I spent Leap Day with Doug Shaw and several other great peeps for #LeapDay2016. Little did I realise it would be a day exploring Knowing & Trace, such was the fluidity of the day. We started the day at the Alice in Wonderland expo at the British Library, meandering, looking, talking, reading. A few things occurred to me:
The exhibition was designed to be followed in a set route. I became instantly aware of how I am drawn to the conformity and order in an unfamiliar setting. I haven’t read the book and whilst aware of the story, I found the numbers made it easy to follow the display. Lewis Carroll was actually mathematician Charles Lutwidge Dodgson I learnt today, and as a number guy perhaps he would have been proud of me following the order! With such a vivid imagination, I am sure he would be laughing at my actions. What remained with me in conforming today have been two thoughts; firstly why conform? I rarely do in most things, but why today? To which I concluded the second thought; conforming was easy. In a day of relaxed learning and open mindedness, easy was an obvious choice for my brain to take. This reminded me that the path of least resistance, the ease in which we learn is a must for workplace learning. Why make things hard for people?

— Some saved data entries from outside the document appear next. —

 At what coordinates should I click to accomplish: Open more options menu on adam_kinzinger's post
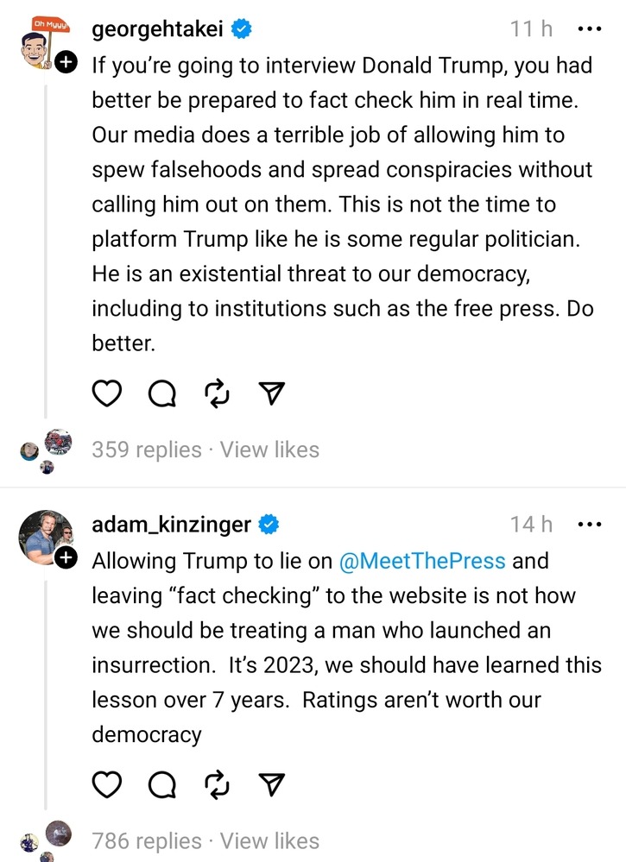click(589, 524)
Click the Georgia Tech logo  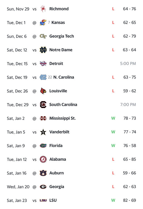tap(43, 36)
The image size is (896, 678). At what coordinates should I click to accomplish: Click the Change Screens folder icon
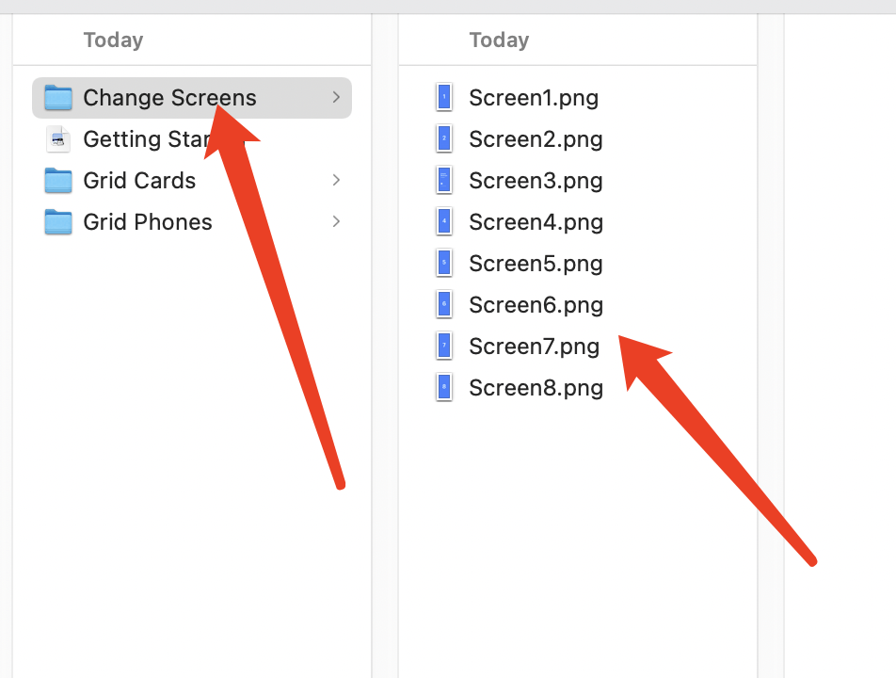coord(58,98)
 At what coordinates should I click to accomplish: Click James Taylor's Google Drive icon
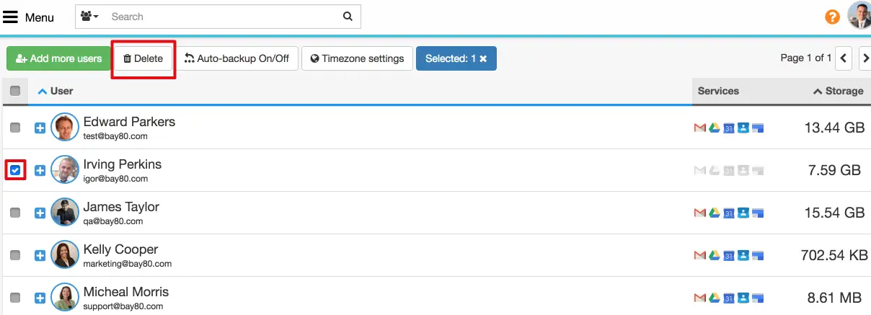coord(714,213)
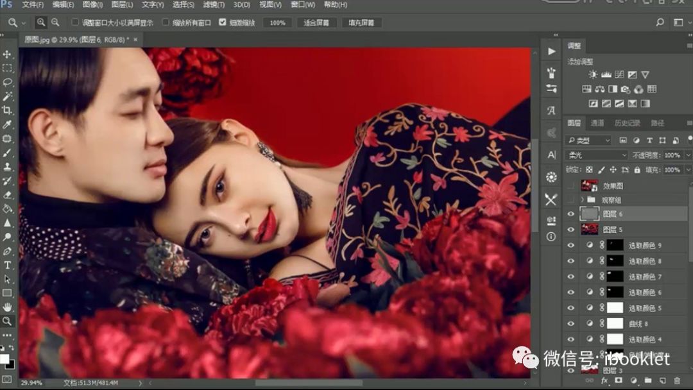693x390 pixels.
Task: Hide the 图层 3 layer visibility
Action: 569,371
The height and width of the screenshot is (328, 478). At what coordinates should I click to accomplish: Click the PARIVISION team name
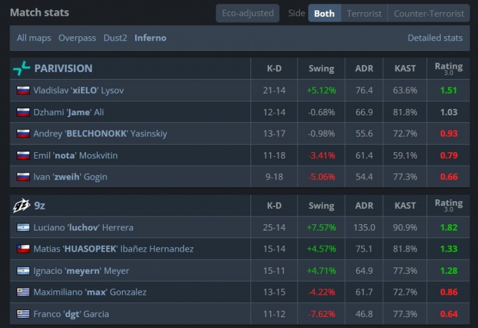(63, 68)
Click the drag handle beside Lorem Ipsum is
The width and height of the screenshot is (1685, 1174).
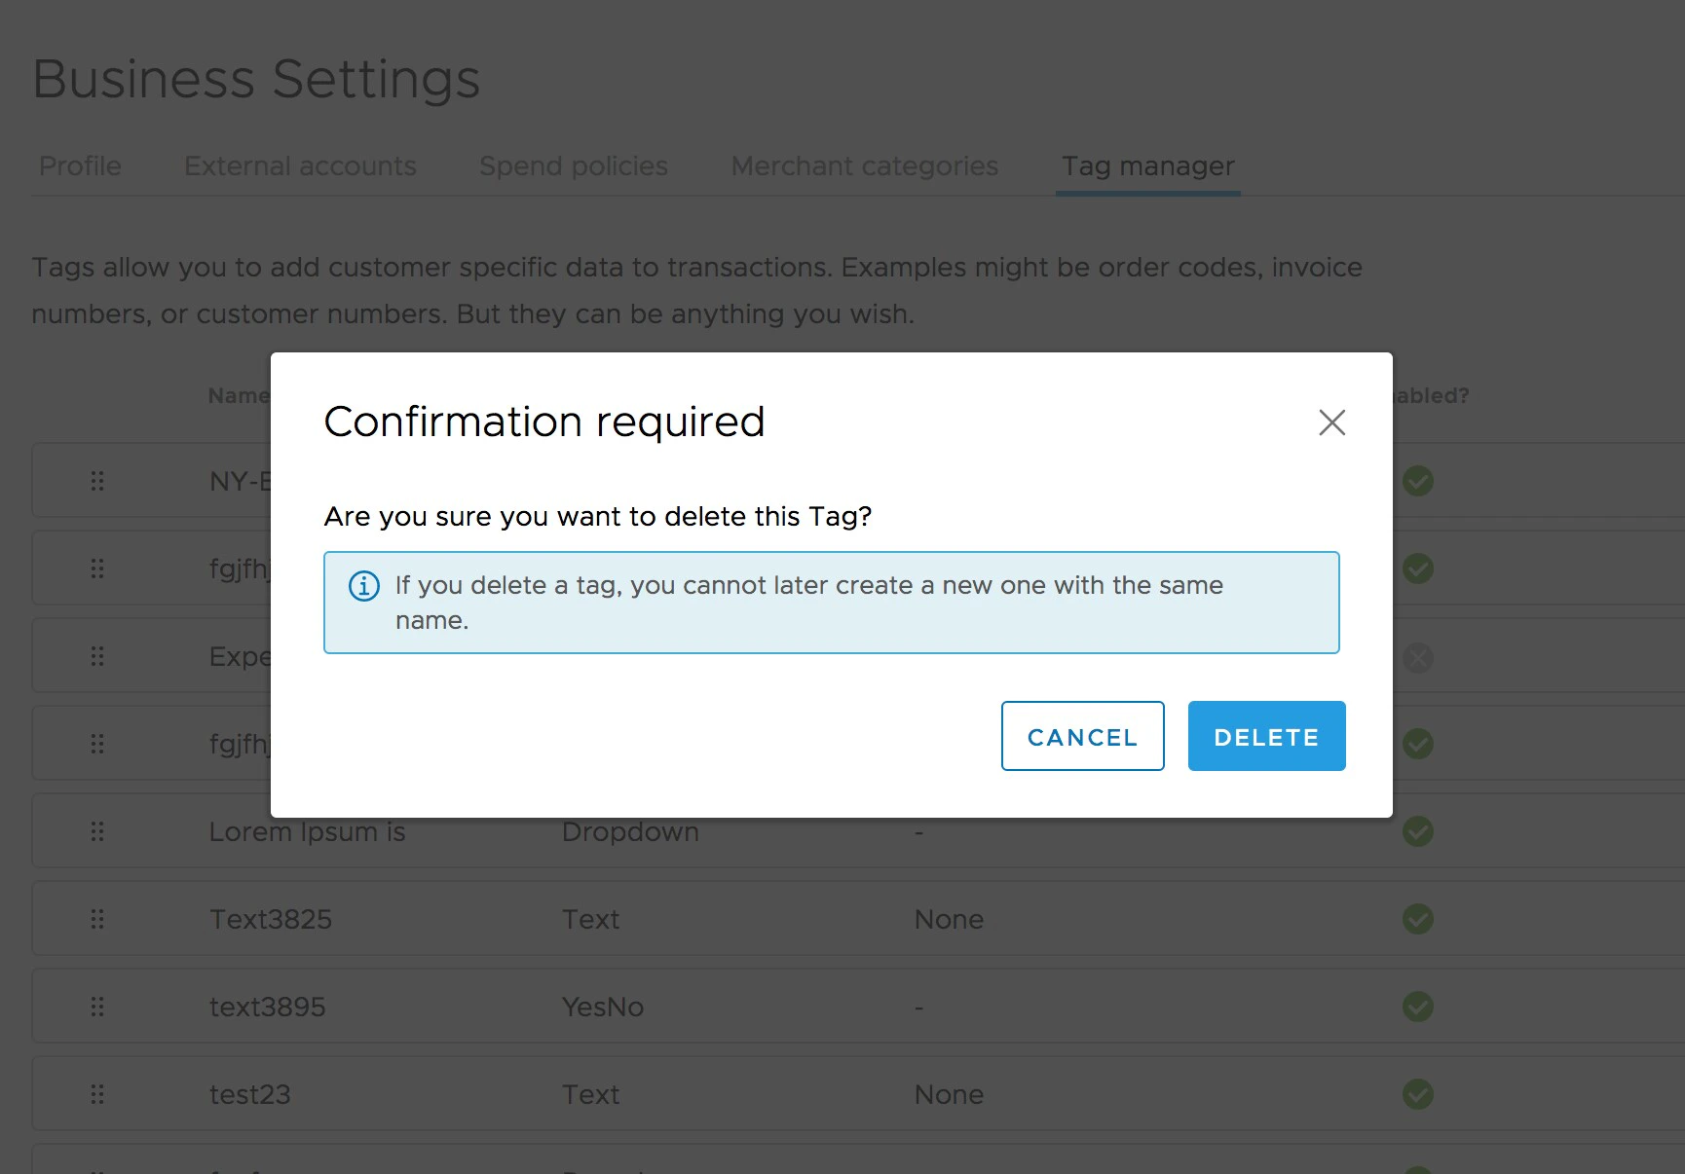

As I already mentioned I have never read Alice in Wonderland. Yet I feel I know the story well. It is part of our culture and as such impacts in many areas. Until today, I had no real tacit knowledge of the book, the author, the illustrator, yet I felt part of the exhibition today in an ownership way, from simply being British, or being aware of explicit knowledge which is out and in our psyche. Should I be OK with that? With knowing without actually knowing? A veneer thin awareness versus really knowing? Which is more important in a world where we can download everything? Can I only know something if I have experienced it myself? If that is true, how can I possibly know everything? For example, how could I imagine to know what it is to live life with blindness, autism, depression, terminal illness for a start? Or to live with careless wild abandon, extreme joy, or risk taking dare devil activity? None of this is my context, but will I be a better human being for making time to understand and to know these other contexts? Many questions on knowing and not knowing came to be today. I have no answers yet. I need to make time to consider.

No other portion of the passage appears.